Why Plans Should Be First-Class Artifacts in AI-Assisted Development
AI-assisted development is no longer experimental.
At this point, it’s fair to say it has become mainstream.
There are, of course, organizations that cannot adopt generative AI yet due to security or regulatory constraints.
But for software teams that can use AI and still choose not to, the issue is no longer technical—it’s a matter of mindset.
Productivity gains from AI-assisted development are real.
Today, shipping and operating small to mid-sized services with minimal handwritten code is no longer unrealistic.
And yet, many teams report the same frustrations:
- “We can’t keep track of the massive amount of AI-generated code.”

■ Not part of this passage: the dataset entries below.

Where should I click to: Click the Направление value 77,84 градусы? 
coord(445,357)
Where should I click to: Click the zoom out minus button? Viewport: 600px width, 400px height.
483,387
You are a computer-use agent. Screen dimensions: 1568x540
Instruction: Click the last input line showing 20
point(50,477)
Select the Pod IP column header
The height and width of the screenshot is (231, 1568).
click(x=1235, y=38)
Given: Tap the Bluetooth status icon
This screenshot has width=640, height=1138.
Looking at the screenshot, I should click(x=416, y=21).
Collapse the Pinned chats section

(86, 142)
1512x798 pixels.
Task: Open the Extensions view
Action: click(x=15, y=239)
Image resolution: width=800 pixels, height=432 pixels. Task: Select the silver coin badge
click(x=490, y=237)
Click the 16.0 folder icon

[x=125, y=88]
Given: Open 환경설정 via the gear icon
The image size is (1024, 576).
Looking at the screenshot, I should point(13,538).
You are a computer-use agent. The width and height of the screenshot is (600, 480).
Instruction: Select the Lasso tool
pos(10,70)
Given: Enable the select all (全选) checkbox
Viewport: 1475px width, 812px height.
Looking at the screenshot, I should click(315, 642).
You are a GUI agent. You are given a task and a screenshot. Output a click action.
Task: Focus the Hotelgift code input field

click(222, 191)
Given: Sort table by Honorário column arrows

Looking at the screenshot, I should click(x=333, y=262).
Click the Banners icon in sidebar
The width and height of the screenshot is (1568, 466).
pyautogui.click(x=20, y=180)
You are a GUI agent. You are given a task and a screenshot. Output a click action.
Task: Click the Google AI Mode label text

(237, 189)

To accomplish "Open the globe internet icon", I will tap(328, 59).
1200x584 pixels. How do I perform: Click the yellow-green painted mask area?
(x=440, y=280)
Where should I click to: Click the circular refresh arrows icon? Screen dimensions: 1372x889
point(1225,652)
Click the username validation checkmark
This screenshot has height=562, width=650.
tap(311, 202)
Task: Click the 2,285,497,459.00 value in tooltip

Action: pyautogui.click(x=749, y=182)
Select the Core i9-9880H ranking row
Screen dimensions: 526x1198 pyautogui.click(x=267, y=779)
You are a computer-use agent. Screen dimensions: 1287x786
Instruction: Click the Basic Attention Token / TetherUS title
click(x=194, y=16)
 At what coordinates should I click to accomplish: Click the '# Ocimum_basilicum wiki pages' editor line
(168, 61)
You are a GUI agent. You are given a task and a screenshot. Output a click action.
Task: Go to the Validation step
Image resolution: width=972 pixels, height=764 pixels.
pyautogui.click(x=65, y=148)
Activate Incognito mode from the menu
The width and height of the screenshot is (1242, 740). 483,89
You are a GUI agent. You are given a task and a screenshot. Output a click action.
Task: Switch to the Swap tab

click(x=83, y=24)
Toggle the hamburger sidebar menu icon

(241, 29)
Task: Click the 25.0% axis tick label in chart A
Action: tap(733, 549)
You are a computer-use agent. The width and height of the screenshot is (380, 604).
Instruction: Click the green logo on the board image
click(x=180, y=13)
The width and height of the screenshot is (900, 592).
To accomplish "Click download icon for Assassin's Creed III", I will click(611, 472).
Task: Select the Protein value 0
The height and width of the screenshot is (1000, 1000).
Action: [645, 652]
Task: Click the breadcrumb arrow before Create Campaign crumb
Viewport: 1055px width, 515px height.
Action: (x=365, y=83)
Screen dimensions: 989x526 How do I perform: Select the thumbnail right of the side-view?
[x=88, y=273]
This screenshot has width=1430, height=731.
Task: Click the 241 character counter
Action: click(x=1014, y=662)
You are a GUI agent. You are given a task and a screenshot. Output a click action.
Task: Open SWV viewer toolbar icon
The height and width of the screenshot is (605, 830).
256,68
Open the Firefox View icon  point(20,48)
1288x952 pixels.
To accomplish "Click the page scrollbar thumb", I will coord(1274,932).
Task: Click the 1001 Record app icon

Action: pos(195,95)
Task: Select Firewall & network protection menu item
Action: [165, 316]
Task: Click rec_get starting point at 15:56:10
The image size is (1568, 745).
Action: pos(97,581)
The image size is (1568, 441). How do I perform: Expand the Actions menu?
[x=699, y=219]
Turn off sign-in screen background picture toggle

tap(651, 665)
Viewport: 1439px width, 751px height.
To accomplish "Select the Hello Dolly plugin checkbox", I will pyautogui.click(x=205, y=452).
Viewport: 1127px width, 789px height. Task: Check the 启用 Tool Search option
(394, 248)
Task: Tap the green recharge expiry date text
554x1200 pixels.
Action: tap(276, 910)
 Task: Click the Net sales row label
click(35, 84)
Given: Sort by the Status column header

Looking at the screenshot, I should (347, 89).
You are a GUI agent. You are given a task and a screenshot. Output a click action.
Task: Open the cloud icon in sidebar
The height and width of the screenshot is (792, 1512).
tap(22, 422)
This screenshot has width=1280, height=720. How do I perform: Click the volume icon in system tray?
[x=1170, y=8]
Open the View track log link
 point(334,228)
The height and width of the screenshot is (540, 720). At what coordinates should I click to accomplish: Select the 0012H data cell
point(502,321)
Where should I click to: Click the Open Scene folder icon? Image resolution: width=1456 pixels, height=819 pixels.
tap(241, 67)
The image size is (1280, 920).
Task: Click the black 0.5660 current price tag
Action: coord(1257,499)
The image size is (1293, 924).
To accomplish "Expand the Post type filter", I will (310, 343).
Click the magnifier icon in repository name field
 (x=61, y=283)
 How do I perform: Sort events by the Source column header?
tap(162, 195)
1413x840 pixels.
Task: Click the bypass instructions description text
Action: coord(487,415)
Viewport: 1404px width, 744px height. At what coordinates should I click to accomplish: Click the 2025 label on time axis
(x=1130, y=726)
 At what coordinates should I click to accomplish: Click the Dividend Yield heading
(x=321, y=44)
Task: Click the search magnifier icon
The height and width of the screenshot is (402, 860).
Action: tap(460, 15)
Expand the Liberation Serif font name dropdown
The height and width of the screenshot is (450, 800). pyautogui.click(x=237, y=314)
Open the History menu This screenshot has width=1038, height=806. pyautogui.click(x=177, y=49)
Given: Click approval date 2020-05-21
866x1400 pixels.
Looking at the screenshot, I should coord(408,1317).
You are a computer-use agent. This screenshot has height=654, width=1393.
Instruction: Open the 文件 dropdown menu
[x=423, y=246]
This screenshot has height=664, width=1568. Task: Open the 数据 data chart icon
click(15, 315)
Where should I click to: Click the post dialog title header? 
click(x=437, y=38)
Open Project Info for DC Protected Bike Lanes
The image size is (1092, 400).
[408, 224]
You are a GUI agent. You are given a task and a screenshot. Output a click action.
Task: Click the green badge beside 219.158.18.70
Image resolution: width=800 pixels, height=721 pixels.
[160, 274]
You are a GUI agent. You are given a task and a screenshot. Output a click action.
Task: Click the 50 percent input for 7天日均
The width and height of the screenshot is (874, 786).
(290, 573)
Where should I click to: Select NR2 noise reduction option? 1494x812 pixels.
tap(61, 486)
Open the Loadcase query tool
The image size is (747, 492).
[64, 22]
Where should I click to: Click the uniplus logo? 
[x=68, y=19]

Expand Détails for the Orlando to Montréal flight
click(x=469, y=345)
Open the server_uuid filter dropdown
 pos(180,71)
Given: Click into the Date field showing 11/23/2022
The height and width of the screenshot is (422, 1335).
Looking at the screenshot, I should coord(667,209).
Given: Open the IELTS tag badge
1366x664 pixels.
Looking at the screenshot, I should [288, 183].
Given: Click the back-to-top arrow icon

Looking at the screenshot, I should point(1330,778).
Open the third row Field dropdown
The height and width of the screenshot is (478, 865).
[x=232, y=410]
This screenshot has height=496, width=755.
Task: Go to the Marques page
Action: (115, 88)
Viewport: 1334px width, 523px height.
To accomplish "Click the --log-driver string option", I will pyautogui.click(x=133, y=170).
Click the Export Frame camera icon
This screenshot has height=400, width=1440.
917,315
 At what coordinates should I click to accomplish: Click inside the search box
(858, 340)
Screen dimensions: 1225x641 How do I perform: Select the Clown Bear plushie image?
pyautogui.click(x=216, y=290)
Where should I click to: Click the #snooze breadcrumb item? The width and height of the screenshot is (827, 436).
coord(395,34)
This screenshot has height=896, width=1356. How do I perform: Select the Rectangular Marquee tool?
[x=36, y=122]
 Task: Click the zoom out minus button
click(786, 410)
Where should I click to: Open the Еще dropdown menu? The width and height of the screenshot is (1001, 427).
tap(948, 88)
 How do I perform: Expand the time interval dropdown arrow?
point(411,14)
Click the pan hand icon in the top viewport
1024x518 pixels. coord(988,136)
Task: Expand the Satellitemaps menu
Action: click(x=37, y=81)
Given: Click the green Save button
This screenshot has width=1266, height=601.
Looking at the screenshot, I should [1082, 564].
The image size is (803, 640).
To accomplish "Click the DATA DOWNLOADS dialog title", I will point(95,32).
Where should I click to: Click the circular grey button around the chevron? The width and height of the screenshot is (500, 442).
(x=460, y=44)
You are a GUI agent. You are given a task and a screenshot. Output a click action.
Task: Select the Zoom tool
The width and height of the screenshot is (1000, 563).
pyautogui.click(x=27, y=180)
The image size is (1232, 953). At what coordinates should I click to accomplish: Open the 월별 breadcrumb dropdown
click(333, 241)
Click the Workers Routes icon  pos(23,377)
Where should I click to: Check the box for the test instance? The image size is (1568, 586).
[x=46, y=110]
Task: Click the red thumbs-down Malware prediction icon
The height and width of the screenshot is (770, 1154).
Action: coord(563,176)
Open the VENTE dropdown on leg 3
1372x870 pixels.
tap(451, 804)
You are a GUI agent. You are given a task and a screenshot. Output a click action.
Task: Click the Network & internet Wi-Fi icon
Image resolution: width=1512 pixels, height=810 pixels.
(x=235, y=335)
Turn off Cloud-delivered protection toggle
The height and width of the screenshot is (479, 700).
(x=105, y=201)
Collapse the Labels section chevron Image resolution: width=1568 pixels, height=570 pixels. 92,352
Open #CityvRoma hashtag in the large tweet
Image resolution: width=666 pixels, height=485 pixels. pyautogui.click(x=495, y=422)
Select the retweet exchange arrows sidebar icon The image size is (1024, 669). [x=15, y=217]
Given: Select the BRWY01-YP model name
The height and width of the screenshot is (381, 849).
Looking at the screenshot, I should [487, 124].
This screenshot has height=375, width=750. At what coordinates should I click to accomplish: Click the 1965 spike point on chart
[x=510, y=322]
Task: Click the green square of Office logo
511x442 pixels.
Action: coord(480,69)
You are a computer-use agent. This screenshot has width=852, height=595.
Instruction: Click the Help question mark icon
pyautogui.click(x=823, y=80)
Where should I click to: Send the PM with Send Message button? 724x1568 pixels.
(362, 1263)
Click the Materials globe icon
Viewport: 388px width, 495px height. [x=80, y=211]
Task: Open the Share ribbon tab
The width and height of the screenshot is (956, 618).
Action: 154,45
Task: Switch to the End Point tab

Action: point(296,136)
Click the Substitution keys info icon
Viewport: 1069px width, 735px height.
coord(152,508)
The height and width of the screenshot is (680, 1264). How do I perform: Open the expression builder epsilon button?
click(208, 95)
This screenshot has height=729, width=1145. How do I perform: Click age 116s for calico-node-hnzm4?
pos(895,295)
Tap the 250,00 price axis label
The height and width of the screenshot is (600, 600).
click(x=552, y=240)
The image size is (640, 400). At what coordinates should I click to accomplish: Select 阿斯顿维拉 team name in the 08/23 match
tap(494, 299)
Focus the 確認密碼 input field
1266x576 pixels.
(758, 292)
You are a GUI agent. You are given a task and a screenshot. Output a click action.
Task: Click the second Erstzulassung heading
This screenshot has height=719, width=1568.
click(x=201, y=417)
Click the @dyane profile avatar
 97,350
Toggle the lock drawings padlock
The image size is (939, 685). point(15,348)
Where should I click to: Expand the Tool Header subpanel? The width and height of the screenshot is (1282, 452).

- “AI-written code is hard to maintain.”
- “Pull requests are getting huge, and reviews have become the bottleneck.”
I believe these problems are not caused by limitations of AI itself.
They stem from the fact that our development processes haven’t caught up with the AI era.
The Real Problem: Reviews Can’t Even Start
AI dramatically increases the speed of code generation.
But the real pain in AI-assisted development is not that diffs are large.
The real problem is this:
Reviewers don’t know where to start.
When reviewing an AI-generated pull request, reviewers implicitly need answers to questions like:
- What is the intent of this change?
- What is the scope of this PR? (Where is the review boundary?)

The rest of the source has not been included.